The camera takes an average of about five seconds for each image to be written to the PC Card (not supplied). During those five seconds the camera is out of action and this, again, dramatically limits the scope for live action shots.

The issue of speed also came to the fore when attempting to use the software to download the images onto a hard disk. The 130Mb PC Card, which costs a staggering £586, holds 113 images in the Agfa proprietary format. Transferring them to a hard disk in this format by using the camera as a SCSI device and hooking it up to a desktop machine with the supplied cables is fast, but if you want to bulk convert the images into TIFF, JPEG or PICT file formats using the standalone software supplied, it takes nearly one minute per image.

If you've shot 100 images and only want to look at a quarter of them in any more detail than 1in x 1.5in thumbnails in the application, it would take 30 minutes, so if you're working in the field with a laptop, it's not long before your batteries are gone (the camera's Lithium battery lasts long enough for roughly 110 images to be taken).

The other option is to download in the proprietary format and work on the images at a later date on a desktop machine. This can be done using the supplied Photoshop Acquire menu plug-in (Photoshop LE is bundled with the camera as well as FotoTune calibration software, the FotoFlavor plug-in for colour correction and the Cumulus image database).

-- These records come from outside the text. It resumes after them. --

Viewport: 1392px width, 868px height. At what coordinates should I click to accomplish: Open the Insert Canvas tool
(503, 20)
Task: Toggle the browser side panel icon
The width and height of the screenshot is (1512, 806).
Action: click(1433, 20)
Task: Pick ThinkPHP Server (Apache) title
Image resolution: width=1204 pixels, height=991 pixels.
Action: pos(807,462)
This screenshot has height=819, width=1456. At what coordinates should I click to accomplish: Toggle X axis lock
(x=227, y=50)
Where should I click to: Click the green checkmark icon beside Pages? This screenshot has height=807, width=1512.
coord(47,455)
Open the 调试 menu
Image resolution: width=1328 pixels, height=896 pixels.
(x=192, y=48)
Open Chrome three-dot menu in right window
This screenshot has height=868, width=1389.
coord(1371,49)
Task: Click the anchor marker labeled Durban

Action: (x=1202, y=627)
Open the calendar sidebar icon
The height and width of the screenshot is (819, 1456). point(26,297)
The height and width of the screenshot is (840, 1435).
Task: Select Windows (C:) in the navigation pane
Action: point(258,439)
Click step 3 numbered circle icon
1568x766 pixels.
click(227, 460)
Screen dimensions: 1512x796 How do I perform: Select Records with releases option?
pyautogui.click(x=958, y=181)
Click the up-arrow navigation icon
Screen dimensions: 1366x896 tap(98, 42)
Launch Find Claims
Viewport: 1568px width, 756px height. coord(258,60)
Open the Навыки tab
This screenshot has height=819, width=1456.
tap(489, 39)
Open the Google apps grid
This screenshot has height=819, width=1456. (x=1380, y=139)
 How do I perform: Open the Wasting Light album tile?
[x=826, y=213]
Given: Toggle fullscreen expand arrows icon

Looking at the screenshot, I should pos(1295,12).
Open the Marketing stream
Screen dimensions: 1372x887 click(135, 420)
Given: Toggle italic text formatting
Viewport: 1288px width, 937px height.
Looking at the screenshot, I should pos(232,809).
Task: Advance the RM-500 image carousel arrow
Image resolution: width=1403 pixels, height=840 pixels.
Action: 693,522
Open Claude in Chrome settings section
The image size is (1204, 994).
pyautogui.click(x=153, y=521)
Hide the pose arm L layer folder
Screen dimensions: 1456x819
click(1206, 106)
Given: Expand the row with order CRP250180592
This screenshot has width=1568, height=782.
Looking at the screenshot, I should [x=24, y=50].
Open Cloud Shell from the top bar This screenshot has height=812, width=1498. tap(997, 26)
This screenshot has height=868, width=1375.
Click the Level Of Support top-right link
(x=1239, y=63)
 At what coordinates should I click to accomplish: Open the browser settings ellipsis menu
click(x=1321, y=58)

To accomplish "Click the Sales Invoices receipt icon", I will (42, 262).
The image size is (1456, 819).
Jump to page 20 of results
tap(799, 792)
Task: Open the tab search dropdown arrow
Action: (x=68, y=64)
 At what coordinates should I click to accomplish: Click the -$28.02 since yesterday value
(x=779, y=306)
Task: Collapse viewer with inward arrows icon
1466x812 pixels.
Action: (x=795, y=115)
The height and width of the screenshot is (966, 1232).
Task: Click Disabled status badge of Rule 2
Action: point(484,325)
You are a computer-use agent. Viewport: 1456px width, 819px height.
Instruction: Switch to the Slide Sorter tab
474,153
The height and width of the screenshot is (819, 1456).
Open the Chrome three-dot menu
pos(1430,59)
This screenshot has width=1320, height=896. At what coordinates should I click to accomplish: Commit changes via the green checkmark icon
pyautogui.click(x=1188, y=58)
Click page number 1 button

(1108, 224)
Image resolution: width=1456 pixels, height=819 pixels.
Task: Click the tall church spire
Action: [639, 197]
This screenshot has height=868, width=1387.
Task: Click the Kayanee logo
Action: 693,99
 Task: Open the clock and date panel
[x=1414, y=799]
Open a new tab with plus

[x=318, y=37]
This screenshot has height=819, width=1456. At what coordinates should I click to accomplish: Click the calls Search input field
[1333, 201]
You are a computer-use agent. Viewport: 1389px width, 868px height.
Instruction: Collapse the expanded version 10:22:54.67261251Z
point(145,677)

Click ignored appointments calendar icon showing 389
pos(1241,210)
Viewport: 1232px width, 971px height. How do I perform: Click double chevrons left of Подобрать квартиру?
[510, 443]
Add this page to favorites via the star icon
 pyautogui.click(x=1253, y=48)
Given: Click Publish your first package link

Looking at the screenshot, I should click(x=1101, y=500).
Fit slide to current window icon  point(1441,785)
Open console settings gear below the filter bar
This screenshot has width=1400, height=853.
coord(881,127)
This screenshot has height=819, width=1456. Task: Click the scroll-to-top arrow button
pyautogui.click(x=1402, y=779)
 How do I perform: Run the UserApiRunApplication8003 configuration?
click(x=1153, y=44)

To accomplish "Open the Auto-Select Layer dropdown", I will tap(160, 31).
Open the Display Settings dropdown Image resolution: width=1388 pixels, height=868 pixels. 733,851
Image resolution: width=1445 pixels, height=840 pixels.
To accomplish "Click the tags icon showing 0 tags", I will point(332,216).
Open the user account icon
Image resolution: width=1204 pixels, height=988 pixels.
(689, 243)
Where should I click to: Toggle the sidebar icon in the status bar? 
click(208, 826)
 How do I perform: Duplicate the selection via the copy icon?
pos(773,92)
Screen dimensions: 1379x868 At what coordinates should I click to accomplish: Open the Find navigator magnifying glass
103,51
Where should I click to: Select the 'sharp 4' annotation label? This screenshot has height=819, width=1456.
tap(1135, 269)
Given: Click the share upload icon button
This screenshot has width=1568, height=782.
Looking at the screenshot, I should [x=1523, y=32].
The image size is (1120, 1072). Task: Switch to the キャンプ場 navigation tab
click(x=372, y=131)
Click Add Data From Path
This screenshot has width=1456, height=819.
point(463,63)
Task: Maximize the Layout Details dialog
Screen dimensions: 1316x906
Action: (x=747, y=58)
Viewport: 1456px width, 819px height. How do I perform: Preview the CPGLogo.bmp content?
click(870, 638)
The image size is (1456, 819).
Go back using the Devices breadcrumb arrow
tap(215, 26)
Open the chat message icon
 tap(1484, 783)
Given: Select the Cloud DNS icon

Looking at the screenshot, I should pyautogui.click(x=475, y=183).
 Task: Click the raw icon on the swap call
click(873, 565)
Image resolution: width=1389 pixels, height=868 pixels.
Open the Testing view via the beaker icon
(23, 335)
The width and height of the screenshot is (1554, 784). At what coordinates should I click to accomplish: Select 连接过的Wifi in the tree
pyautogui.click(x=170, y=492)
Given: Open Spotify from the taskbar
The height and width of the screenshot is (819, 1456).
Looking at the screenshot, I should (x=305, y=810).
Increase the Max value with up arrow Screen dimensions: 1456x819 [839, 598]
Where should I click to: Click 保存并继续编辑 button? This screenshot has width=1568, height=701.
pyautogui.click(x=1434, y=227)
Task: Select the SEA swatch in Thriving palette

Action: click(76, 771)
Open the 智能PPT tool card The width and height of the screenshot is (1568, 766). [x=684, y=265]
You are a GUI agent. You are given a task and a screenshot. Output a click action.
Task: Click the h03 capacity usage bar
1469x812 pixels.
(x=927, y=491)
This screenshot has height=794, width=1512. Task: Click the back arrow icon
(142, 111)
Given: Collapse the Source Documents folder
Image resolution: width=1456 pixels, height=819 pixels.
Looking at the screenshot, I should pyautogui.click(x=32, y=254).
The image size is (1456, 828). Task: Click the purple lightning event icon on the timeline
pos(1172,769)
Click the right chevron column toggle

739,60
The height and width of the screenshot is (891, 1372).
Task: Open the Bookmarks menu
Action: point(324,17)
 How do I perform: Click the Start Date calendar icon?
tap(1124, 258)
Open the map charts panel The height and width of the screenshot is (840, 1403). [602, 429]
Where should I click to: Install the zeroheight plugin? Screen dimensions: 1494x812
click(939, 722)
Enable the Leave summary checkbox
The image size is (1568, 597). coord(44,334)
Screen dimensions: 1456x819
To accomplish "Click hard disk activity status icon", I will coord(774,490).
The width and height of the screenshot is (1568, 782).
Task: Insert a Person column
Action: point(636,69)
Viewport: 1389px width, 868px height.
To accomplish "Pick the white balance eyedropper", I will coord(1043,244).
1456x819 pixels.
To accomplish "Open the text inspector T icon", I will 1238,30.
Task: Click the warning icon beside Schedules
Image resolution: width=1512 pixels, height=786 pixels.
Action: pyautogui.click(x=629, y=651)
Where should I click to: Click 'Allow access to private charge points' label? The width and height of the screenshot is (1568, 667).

However, this takes even longer to acquire, there is no batch processing, and the plug-in doesn't return to the last-used folder. You really have to use the standalone batch processor and then re-open the images in Photoshop to work on them subsequently.

The ActionCam's thunder has probably been stolen by the Fuji DS 300, which produces a 4Mb image, has a burst rate of about 2fps and costs £2291 (£2692 inc VAT). But both of these cameras are now giving the Kodak DCS range a run for its money. Agfa is moving towards a truly usable and affordable professional digital camera, and for that it should be applauded.